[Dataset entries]
***
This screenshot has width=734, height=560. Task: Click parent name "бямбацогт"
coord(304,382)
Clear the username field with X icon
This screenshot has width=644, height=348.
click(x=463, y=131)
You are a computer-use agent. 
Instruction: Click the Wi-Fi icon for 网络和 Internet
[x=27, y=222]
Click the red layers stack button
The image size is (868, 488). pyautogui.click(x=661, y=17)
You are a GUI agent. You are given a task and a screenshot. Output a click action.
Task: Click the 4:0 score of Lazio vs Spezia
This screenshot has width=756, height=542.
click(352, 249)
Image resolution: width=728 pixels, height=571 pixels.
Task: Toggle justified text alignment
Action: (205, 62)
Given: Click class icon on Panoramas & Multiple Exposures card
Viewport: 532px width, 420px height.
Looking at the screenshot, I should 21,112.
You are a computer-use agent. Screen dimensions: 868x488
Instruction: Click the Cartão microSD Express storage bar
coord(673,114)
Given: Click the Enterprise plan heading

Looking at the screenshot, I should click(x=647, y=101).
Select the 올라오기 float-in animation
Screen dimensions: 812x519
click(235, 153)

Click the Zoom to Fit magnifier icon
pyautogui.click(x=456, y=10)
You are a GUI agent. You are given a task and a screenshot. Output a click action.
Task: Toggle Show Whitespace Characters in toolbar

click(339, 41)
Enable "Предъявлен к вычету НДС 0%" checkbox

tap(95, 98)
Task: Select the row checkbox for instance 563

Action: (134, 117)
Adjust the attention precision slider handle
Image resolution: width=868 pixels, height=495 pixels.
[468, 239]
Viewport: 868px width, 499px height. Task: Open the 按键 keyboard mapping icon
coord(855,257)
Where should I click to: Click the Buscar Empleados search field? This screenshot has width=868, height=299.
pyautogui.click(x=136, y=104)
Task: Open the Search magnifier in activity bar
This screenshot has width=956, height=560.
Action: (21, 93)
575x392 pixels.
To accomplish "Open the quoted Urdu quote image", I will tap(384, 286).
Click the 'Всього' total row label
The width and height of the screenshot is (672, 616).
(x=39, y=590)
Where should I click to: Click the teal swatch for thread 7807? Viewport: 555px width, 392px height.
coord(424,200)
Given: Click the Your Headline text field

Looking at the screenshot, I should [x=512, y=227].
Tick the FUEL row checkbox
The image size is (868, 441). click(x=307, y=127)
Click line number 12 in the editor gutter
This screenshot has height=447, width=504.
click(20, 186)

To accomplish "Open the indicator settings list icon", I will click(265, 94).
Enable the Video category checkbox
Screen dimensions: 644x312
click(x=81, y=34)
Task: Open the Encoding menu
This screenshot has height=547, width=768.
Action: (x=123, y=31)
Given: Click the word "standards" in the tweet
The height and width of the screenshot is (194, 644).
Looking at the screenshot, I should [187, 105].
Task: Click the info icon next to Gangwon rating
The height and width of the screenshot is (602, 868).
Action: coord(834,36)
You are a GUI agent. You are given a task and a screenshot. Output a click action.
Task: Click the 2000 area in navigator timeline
***
Aim of the exercise: Would you repeat all of the entries exactly?

Task solution:
This screenshot has width=734, height=560. Task: Click parent name "бямбацогт"
coord(304,382)
Clear the username field with X icon
This screenshot has width=644, height=348.
click(x=463, y=131)
You are a computer-use agent. 
Instruction: Click the Wi-Fi icon for 网络和 Internet
[x=27, y=222]
Click the red layers stack button
The image size is (868, 488). pyautogui.click(x=661, y=17)
You are a GUI agent. You are given a task and a screenshot. Output a click action.
Task: Click the 4:0 score of Lazio vs Spezia
This screenshot has width=756, height=542.
click(352, 249)
Image resolution: width=728 pixels, height=571 pixels.
Task: Toggle justified text alignment
Action: (205, 62)
Given: Click class icon on Panoramas & Multiple Exposures card
Viewport: 532px width, 420px height.
Looking at the screenshot, I should 21,112.
You are a computer-use agent. Screen dimensions: 868x488
Instruction: Click the Cartão microSD Express storage bar
coord(673,114)
Given: Click the Enterprise plan heading

Looking at the screenshot, I should click(x=647, y=101).
Select the 올라오기 float-in animation
Screen dimensions: 812x519
click(235, 153)

Click the Zoom to Fit magnifier icon
pyautogui.click(x=456, y=10)
You are a GUI agent. You are given a task and a screenshot. Output a click action.
Task: Toggle Show Whitespace Characters in toolbar

click(339, 41)
Enable "Предъявлен к вычету НДС 0%" checkbox

tap(95, 98)
Task: Select the row checkbox for instance 563

Action: (134, 117)
Adjust the attention precision slider handle
Image resolution: width=868 pixels, height=495 pixels.
[468, 239]
Viewport: 868px width, 499px height. Task: Open the 按键 keyboard mapping icon
coord(855,257)
Where should I click to: Click the Buscar Empleados search field? This screenshot has width=868, height=299.
pyautogui.click(x=136, y=104)
Task: Open the Search magnifier in activity bar
This screenshot has width=956, height=560.
Action: (21, 93)
575x392 pixels.
To accomplish "Open the quoted Urdu quote image", I will tap(384, 286).
Click the 'Всього' total row label
The width and height of the screenshot is (672, 616).
(x=39, y=590)
Where should I click to: Click the teal swatch for thread 7807? Viewport: 555px width, 392px height.
coord(424,200)
Given: Click the Your Headline text field

Looking at the screenshot, I should [x=512, y=227].
Tick the FUEL row checkbox
The image size is (868, 441). click(x=307, y=127)
Click line number 12 in the editor gutter
This screenshot has height=447, width=504.
click(20, 186)

To accomplish "Open the indicator settings list icon", I will click(265, 94).
Enable the Video category checkbox
Screen dimensions: 644x312
click(x=81, y=34)
Task: Open the Encoding menu
This screenshot has height=547, width=768.
Action: (x=123, y=31)
Given: Click the word "standards" in the tweet
The height and width of the screenshot is (194, 644).
Looking at the screenshot, I should [187, 105].
Task: Click the info icon next to Gangwon rating
The height and width of the screenshot is (602, 868).
Action: coord(834,36)
You are a GUI agent. You are given a task and a screenshot. Output a click action.
Task: Click the 2000 area in navigator timeline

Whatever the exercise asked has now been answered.